• _THE TASK_: Everything in the data below is to be reproduced without any deviation.
-- Opening Marker --
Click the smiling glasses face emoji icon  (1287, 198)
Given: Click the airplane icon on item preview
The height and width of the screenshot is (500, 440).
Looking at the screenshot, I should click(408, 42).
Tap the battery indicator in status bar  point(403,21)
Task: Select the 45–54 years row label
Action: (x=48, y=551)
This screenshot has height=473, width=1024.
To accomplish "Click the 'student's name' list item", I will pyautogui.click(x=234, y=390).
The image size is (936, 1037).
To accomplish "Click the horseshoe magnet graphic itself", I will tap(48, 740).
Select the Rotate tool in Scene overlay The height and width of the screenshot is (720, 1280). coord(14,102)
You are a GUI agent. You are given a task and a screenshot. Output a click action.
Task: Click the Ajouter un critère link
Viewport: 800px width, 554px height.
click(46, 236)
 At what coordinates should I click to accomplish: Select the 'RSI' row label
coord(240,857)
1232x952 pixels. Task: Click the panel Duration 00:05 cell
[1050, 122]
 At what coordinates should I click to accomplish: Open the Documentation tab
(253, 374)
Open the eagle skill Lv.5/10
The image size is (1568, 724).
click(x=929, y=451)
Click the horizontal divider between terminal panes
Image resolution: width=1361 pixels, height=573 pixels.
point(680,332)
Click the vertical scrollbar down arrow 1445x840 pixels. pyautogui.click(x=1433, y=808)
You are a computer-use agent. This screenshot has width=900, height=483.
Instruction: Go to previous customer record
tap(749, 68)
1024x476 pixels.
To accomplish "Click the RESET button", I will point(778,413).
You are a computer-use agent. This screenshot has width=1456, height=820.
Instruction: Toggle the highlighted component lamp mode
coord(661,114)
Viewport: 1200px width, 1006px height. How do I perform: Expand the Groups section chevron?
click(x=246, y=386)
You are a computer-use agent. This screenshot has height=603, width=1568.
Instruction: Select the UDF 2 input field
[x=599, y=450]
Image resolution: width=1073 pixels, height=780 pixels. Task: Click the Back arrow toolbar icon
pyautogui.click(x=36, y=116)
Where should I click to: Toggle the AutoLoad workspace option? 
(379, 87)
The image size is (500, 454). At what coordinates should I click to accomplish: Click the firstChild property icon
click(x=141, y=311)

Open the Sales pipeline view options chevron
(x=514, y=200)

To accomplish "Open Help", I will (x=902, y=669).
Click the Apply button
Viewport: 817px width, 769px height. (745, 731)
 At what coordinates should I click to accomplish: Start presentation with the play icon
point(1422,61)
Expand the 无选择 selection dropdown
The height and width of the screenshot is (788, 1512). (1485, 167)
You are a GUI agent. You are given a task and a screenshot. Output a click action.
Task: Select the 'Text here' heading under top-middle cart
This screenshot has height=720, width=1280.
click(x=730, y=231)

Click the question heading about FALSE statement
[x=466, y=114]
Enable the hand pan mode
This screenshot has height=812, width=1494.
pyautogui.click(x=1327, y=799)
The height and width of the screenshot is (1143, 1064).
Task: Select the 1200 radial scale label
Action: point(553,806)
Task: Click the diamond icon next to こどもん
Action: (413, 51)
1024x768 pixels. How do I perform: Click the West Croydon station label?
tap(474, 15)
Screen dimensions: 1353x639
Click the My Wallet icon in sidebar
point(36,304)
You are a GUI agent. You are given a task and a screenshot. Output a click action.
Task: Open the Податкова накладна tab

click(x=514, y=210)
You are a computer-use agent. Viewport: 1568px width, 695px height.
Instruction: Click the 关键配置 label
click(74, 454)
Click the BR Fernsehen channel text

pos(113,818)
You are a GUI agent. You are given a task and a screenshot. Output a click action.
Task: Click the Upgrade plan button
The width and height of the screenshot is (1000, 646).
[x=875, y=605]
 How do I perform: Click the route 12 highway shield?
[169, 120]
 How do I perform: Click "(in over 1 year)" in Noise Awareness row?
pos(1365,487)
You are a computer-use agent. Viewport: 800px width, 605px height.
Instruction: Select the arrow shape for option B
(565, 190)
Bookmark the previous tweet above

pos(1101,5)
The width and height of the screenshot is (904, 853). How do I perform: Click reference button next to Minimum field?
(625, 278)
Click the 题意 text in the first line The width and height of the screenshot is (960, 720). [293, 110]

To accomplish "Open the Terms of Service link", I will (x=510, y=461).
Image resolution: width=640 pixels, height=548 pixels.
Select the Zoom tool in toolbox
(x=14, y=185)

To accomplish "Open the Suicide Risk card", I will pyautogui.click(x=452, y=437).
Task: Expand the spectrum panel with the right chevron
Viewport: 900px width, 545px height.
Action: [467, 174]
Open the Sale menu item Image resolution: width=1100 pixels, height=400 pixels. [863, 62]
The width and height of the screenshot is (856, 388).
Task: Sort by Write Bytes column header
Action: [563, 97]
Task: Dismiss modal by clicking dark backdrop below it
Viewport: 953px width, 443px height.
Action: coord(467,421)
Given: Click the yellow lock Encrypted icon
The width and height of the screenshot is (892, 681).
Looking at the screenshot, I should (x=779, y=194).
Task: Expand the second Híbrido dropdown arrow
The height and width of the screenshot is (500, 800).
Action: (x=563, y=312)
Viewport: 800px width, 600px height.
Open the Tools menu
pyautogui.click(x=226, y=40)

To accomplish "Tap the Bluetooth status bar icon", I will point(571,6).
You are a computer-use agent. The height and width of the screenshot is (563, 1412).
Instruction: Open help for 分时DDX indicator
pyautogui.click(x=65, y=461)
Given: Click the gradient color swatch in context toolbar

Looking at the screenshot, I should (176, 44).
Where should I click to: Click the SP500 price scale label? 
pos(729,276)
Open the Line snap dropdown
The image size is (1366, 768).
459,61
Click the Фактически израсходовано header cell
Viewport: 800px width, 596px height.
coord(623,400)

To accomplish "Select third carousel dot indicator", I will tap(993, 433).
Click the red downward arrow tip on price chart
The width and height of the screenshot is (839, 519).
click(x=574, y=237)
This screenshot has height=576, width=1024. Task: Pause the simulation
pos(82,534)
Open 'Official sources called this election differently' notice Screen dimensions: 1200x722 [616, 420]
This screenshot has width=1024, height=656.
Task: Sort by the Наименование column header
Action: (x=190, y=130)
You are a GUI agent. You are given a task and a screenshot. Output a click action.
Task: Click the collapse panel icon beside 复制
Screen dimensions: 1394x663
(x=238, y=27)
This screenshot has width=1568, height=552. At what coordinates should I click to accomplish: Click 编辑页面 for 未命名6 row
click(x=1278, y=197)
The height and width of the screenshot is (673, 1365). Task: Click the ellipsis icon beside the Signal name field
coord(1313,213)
-- Closing Marker --
• _SOLUTION BELOW_:
Click the smiling glasses face emoji icon  (1287, 198)
Given: Click the airplane icon on item preview
The height and width of the screenshot is (500, 440).
Looking at the screenshot, I should click(408, 42).
Tap the battery indicator in status bar  point(403,21)
Task: Select the 45–54 years row label
Action: (x=48, y=551)
This screenshot has height=473, width=1024.
To accomplish "Click the 'student's name' list item", I will pyautogui.click(x=234, y=390).
The image size is (936, 1037).
To accomplish "Click the horseshoe magnet graphic itself", I will tap(48, 740).
Select the Rotate tool in Scene overlay The height and width of the screenshot is (720, 1280). coord(14,102)
You are a GUI agent. You are given a task and a screenshot. Output a click action.
Task: Click the Ajouter un critère link
Viewport: 800px width, 554px height.
click(46, 236)
 At what coordinates should I click to accomplish: Select the 'RSI' row label
coord(240,857)
1232x952 pixels. Task: Click the panel Duration 00:05 cell
[1050, 122]
 At what coordinates should I click to accomplish: Open the Documentation tab
(253, 374)
Open the eagle skill Lv.5/10
The image size is (1568, 724).
click(x=929, y=451)
Click the horizontal divider between terminal panes
Image resolution: width=1361 pixels, height=573 pixels.
point(680,332)
Click the vertical scrollbar down arrow 1445x840 pixels. pyautogui.click(x=1433, y=808)
You are a computer-use agent. This screenshot has width=900, height=483.
Instruction: Go to previous customer record
tap(749, 68)
1024x476 pixels.
To accomplish "Click the RESET button", I will point(778,413).
You are a computer-use agent. This screenshot has width=1456, height=820.
Instruction: Toggle the highlighted component lamp mode
coord(661,114)
Viewport: 1200px width, 1006px height. How do I perform: Expand the Groups section chevron?
click(x=246, y=386)
You are a computer-use agent. This screenshot has height=603, width=1568.
Instruction: Select the UDF 2 input field
[x=599, y=450]
Image resolution: width=1073 pixels, height=780 pixels. Task: Click the Back arrow toolbar icon
pyautogui.click(x=36, y=116)
Where should I click to: Toggle the AutoLoad workspace option? 
(379, 87)
The image size is (500, 454). At what coordinates should I click to accomplish: Click the firstChild property icon
click(x=141, y=311)

Open the Sales pipeline view options chevron
(x=514, y=200)

To accomplish "Open Help", I will (x=902, y=669).
Click the Apply button
Viewport: 817px width, 769px height. (745, 731)
 At what coordinates should I click to accomplish: Start presentation with the play icon
point(1422,61)
Expand the 无选择 selection dropdown
The height and width of the screenshot is (788, 1512). (1485, 167)
You are a GUI agent. You are given a task and a screenshot. Output a click action.
Task: Select the 'Text here' heading under top-middle cart
This screenshot has height=720, width=1280.
click(x=730, y=231)

Click the question heading about FALSE statement
[x=466, y=114]
Enable the hand pan mode
This screenshot has height=812, width=1494.
pyautogui.click(x=1327, y=799)
The height and width of the screenshot is (1143, 1064).
Task: Select the 1200 radial scale label
Action: point(553,806)
Task: Click the diamond icon next to こどもん
Action: (413, 51)
1024x768 pixels. How do I perform: Click the West Croydon station label?
tap(474, 15)
Screen dimensions: 1353x639
Click the My Wallet icon in sidebar
point(36,304)
You are a GUI agent. You are given a task and a screenshot. Output a click action.
Task: Open the Податкова накладна tab

click(x=514, y=210)
You are a computer-use agent. Viewport: 1568px width, 695px height.
Instruction: Click the 关键配置 label
click(74, 454)
Click the BR Fernsehen channel text

pos(113,818)
You are a GUI agent. You are given a task and a screenshot. Output a click action.
Task: Click the Upgrade plan button
The width and height of the screenshot is (1000, 646).
[x=875, y=605]
 How do I perform: Click the route 12 highway shield?
[169, 120]
 How do I perform: Click "(in over 1 year)" in Noise Awareness row?
pos(1365,487)
You are a computer-use agent. Viewport: 800px width, 605px height.
Instruction: Select the arrow shape for option B
(565, 190)
Bookmark the previous tweet above

pos(1101,5)
The width and height of the screenshot is (904, 853). How do I perform: Click reference button next to Minimum field?
(625, 278)
Click the 题意 text in the first line The width and height of the screenshot is (960, 720). [293, 110]

To accomplish "Open the Terms of Service link", I will (x=510, y=461).
Image resolution: width=640 pixels, height=548 pixels.
Select the Zoom tool in toolbox
(x=14, y=185)

To accomplish "Open the Suicide Risk card", I will pyautogui.click(x=452, y=437).
Task: Expand the spectrum panel with the right chevron
Viewport: 900px width, 545px height.
Action: [467, 174]
Open the Sale menu item Image resolution: width=1100 pixels, height=400 pixels. [863, 62]
The width and height of the screenshot is (856, 388).
Task: Sort by Write Bytes column header
Action: [563, 97]
Task: Dismiss modal by clicking dark backdrop below it
Viewport: 953px width, 443px height.
Action: coord(467,421)
Given: Click the yellow lock Encrypted icon
The width and height of the screenshot is (892, 681).
Looking at the screenshot, I should (x=779, y=194).
Task: Expand the second Híbrido dropdown arrow
The height and width of the screenshot is (500, 800).
Action: (x=563, y=312)
Viewport: 800px width, 600px height.
Open the Tools menu
pyautogui.click(x=226, y=40)

To accomplish "Tap the Bluetooth status bar icon", I will point(571,6).
You are a computer-use agent. The height and width of the screenshot is (563, 1412).
Instruction: Open help for 分时DDX indicator
pyautogui.click(x=65, y=461)
Given: Click the gradient color swatch in context toolbar

Looking at the screenshot, I should (176, 44).
Where should I click to: Click the SP500 price scale label? 
pos(729,276)
Open the Line snap dropdown
The image size is (1366, 768).
459,61
Click the Фактически израсходовано header cell
Viewport: 800px width, 596px height.
coord(623,400)

To accomplish "Select third carousel dot indicator", I will tap(993, 433).
Click the red downward arrow tip on price chart
The width and height of the screenshot is (839, 519).
click(x=574, y=237)
This screenshot has height=576, width=1024. Task: Pause the simulation
pos(82,534)
Open 'Official sources called this election differently' notice Screen dimensions: 1200x722 [616, 420]
This screenshot has width=1024, height=656.
Task: Sort by the Наименование column header
Action: (x=190, y=130)
You are a GUI agent. You are given a task and a screenshot. Output a click action.
Task: Click the collapse panel icon beside 复制
Screen dimensions: 1394x663
(x=238, y=27)
This screenshot has width=1568, height=552. At what coordinates should I click to accomplish: Click 编辑页面 for 未命名6 row
click(x=1278, y=197)
The height and width of the screenshot is (673, 1365). Task: Click the ellipsis icon beside the Signal name field
coord(1313,213)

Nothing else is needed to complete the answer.